• _Prompt_:
Go to the line containing "Instruction: Uncheck Require" in the records below and retype from there through the final line, exactly.

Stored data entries

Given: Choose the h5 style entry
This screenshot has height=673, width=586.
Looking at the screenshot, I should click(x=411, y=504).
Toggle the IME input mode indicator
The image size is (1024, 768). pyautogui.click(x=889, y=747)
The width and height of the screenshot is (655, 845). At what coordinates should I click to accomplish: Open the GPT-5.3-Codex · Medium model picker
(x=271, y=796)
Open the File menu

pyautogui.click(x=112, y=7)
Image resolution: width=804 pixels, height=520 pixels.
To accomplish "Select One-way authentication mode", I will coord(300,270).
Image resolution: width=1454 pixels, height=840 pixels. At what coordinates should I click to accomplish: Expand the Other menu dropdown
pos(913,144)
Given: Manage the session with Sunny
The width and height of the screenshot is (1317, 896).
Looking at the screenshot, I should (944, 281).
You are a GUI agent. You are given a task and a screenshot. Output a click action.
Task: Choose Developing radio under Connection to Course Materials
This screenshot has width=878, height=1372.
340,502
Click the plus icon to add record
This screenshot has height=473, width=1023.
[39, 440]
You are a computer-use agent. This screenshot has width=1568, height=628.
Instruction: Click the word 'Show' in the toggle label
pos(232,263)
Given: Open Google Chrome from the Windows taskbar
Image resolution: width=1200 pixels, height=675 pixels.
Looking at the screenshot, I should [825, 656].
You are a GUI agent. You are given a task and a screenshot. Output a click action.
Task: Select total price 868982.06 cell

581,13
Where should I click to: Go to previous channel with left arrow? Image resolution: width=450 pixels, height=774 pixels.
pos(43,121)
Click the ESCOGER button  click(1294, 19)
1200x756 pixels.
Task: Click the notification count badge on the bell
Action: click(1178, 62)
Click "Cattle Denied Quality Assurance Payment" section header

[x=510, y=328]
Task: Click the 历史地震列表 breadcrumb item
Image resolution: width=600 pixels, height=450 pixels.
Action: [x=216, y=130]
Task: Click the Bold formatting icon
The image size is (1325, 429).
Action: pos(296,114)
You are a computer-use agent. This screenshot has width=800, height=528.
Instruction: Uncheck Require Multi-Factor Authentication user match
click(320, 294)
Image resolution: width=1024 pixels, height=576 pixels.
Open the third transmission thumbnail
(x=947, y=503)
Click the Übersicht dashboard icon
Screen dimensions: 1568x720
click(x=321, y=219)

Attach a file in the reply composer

• _Result of this task_:
Instruction: Uncheck Require Multi-Factor Authentication user match
click(320, 294)
Image resolution: width=1024 pixels, height=576 pixels.
Open the third transmission thumbnail
(x=947, y=503)
Click the Übersicht dashboard icon
Screen dimensions: 1568x720
click(x=321, y=219)

Attach a file in the reply composer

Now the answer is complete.